Petunjuk |
- 1) Menurut artikel tentang power wheeling, apa yang diperbolehkan oleh aturan power wheeling bagi pembangkit swasta?
- 2) Tolong salin dengan tepat bagian artikel tentang power wheeling yang dimulai dari "apakabar.co.id, JAKARTA –" dan berlanjut sampai "membebani APBN mendatang.".

Teks Bacaan |

·····

Power Wheeling Masuk RUU EBET, INDEF: Awas Bebani APBN!

Ilistrasi energi baru terbarukan (EBT)

apakabar.co.id, JAKARTA – Institute for Development of Economics and Finance (INDEF) menilai masuknya skema power wheeling dalam Rancangan Undang-Undang Energi Baru dan Energi Terbarukan (RUU EBET) dapat membebani APBN mendatang.

Peneliti INDEF, Abra Talattov menyarankan agar pemerintah dan DPR tidak perlu memasukan skema power wheeling ke dalam RUU EBET. Sebab, dengan memaksakannya akan berpotensi sangat membahayakan keuangan negara.

“Beban negara berisiko baik dan membahayakan APBN pada periode mendatang,” katanya dalam keterangannya di Jakarta, Selasa (10/9).

Baca juga: Organisasi Pelaksana Nuklir Nasional Bakal Dibentuk Tahun Ini

Abra menilai lonjakan beban APBN berisiko muncul karena adanya tambahan biaya pokok penyediaan listrik sebagai konsekuensi masuknya pembangkit listrik milik swasta melalui skema power wheeling.

Aturan power wheeling tersebut memperbolehkan pembangkit swasta untuk menjual listrik EBET yang diproduksinya kepada masyarakat secara langsung dengan menyewa jaringan transmisi/distribusi milik negara.

“Ada beberapa risiko sebagai implikasi skema power wheeling yang selanjutnya akan berdampak terhadap kesehatan keuangan negara,” katanya.

·····

Informasi yang Diberikan |
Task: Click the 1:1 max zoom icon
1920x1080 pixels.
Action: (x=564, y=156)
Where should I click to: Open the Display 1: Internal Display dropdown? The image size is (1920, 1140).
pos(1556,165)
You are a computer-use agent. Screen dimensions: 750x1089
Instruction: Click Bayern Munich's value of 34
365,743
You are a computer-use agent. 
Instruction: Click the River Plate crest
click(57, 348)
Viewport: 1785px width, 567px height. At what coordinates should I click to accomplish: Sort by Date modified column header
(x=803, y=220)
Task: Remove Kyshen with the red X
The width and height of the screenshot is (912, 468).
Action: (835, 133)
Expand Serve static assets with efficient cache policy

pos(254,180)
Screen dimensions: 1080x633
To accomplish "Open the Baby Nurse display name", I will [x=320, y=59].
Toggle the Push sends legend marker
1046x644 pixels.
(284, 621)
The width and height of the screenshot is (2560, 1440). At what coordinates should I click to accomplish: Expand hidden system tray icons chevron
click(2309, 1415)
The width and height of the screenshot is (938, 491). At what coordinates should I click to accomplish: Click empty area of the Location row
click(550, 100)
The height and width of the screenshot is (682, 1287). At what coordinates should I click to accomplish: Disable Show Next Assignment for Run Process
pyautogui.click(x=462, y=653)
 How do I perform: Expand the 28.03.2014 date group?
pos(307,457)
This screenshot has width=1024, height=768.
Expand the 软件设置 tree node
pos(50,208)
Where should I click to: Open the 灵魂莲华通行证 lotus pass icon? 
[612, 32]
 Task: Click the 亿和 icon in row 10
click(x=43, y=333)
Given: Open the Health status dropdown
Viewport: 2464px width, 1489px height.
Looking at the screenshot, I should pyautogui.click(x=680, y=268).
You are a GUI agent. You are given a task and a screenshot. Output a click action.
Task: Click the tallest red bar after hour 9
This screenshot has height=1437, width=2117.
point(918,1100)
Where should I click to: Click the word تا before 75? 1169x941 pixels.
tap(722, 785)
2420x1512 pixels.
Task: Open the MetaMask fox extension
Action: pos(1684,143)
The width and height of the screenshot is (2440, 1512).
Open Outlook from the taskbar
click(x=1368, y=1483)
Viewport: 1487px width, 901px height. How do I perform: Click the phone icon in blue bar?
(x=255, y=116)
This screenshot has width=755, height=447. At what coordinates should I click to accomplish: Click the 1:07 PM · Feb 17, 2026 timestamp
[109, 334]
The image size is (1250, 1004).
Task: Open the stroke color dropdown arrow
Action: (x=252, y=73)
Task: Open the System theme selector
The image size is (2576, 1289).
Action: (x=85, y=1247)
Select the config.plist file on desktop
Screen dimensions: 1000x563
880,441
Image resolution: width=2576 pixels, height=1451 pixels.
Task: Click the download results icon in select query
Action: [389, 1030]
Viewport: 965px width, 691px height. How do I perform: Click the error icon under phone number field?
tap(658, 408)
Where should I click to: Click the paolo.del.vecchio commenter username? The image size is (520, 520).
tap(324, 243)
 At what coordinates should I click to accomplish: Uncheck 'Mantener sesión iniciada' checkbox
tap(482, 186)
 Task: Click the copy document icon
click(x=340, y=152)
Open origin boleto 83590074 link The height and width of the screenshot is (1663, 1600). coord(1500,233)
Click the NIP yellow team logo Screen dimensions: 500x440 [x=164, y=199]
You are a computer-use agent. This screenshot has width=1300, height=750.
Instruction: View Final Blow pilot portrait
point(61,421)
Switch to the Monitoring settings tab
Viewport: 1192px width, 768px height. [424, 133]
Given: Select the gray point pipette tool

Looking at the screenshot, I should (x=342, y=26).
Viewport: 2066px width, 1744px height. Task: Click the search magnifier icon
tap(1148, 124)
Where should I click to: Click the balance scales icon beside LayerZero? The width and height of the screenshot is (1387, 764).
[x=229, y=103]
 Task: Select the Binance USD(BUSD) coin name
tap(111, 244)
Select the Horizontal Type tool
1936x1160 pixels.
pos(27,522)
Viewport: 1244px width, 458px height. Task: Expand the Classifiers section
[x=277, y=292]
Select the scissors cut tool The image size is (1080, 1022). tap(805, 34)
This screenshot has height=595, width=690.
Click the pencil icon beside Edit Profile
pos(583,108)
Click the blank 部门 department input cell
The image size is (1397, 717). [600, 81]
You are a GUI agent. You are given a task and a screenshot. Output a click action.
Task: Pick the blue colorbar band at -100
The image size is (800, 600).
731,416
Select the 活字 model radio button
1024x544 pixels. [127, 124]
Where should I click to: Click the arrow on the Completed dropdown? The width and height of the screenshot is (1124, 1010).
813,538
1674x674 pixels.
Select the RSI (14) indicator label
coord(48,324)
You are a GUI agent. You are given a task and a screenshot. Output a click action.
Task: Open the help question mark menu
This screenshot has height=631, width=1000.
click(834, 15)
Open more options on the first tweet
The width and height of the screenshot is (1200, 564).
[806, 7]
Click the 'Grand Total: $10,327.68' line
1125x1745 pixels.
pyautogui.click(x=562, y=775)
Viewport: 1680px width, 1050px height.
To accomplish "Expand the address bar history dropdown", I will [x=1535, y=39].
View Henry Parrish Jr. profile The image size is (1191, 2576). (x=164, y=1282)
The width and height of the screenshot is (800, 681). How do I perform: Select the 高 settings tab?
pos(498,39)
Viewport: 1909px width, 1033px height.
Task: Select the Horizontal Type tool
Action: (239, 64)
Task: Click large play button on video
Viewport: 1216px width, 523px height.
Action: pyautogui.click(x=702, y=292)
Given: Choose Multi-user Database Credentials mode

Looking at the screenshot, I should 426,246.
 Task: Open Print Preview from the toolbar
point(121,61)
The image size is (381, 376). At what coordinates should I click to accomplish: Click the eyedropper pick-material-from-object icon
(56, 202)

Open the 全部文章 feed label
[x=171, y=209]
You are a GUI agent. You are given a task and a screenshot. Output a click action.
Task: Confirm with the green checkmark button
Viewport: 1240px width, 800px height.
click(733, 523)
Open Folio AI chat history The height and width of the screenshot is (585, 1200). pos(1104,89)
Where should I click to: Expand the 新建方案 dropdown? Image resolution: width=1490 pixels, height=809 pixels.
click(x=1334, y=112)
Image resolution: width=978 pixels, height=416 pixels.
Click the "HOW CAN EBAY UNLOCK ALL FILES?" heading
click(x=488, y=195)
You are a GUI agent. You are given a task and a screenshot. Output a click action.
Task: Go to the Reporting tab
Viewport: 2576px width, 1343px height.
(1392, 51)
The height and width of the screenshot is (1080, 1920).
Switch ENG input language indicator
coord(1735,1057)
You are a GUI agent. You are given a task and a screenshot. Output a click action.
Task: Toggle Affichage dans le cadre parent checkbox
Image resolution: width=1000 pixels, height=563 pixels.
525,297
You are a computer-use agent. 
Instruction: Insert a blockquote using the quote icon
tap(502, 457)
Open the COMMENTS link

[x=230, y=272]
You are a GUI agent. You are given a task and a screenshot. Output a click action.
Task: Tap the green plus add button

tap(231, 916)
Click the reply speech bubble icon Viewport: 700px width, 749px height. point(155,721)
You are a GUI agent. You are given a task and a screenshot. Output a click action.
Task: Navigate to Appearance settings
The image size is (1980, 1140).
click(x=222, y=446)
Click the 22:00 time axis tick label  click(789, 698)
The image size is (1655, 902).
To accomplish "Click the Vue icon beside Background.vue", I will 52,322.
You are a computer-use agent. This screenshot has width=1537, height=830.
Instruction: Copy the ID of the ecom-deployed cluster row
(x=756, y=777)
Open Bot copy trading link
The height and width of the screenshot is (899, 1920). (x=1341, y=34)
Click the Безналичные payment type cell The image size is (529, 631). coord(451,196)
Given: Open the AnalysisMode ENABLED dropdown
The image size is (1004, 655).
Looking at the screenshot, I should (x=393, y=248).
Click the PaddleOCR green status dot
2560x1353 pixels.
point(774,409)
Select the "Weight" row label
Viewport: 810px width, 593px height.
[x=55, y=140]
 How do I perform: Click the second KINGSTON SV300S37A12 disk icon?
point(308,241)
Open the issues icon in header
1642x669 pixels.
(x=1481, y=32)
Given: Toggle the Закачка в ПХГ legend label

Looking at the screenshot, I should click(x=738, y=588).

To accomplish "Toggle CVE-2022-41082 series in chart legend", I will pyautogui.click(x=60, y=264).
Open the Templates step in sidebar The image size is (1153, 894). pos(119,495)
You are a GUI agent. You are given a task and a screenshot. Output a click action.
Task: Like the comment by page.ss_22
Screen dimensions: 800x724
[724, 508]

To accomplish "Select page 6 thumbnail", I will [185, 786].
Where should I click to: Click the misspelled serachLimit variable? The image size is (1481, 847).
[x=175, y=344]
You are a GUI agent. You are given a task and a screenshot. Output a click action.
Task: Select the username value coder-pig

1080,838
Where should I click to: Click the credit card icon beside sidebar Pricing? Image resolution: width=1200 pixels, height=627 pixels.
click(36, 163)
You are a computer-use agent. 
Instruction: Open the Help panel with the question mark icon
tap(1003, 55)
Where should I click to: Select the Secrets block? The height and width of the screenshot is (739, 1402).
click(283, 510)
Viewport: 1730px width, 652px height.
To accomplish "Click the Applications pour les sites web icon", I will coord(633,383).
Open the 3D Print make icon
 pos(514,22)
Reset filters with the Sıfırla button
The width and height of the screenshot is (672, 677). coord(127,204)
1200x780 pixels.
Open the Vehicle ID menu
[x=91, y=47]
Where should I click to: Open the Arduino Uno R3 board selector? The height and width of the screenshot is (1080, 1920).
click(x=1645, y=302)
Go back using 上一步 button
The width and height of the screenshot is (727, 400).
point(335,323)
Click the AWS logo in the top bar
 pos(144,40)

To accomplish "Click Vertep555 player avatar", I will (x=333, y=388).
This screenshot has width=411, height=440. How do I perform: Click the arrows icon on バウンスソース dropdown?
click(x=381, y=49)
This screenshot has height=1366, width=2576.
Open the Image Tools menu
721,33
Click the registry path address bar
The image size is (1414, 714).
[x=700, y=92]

·····

Jawaban Latihan |
- 1) Aturan itu memperbolehkan pembangkit swasta menjual listrik EBET yang diproduksinya langsung kepada masyarakat dengan menyewa jaringan transmisi/distribusi milik negara.

- 2)
apakabar.co.id, JAKARTA – Institute for Development of Economics and Finance (INDEF) menilai masuknya skema power wheeling dalam Rancangan Undang-Undang Energi Baru dan Energi Terbarukan (RUU EBET) dapat membebani APBN mendatang.